Desde el puente podía divisarlo todo, lo que era y lo que había sido y, puede que no tan claro, pero sí lo bastante si afinaba un poco su intuición, lo que sería. Volvía, no para ser aquel que había sido, sino para dejar de ser quien era, para dar un paso definitivo hacia la madurez, para cargar con las consecuencias y asumir las responsabilidades contraídas en el pasado, para recuperar ese espacio que el destino le había sustraído y ya nunca más abandonarlo; volvía para quedarse, para ser otro.
De nuevo el puente se abría como paréntesis temporal, como ese momento que precedía cambios trascendentales en su vida, ese momento antes de que sucediera lo que nunca debería suceder pero que era consecuencia inevitable de lo que había sucedido, ese momento antes de acabar todo lo que nunca hubo de haber empezado.
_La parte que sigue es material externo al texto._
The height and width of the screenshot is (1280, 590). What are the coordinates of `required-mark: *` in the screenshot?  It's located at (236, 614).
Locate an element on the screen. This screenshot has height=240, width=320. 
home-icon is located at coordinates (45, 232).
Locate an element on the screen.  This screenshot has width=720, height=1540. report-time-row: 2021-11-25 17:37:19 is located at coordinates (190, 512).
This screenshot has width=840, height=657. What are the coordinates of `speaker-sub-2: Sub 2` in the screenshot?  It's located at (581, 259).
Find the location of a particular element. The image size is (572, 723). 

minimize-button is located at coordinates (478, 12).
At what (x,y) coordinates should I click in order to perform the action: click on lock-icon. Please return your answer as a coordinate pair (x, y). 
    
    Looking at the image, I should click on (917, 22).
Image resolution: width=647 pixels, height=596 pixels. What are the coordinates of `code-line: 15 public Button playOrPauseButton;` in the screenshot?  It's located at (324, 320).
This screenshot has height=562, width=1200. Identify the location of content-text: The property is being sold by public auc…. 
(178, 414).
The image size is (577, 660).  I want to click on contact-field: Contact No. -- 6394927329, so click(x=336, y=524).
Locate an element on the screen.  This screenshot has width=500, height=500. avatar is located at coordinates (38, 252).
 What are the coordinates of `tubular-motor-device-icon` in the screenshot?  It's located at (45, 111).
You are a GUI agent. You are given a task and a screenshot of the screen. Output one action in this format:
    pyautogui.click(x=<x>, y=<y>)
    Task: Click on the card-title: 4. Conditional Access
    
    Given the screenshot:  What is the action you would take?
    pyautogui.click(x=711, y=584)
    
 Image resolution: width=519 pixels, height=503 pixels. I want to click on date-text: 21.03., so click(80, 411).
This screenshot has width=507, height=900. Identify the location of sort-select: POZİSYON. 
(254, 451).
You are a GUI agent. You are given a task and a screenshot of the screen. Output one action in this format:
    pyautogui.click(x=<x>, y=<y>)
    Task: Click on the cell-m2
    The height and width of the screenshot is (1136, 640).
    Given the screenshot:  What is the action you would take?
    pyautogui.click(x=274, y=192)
El puente como señal y paradigma del camino de ida.
Una bandada de gaviotas volaba en formación hacia las Islas Cíes. Justo detrás, el sol despuntaba sus últimos rayos desplegando en el horizonte una gama de colores crepusculares que empapaban las nubes que el viento del Norte vencía a su paso. Las luces cada vez más numerosas de las poblaciones a ambos lados de la ría comenzaban a titilar tímidamente sobre el mar como preludio a la inminente llegada de la noche. Allí estaba, tal y como lo guardara en su memoria. Era tan hermoso.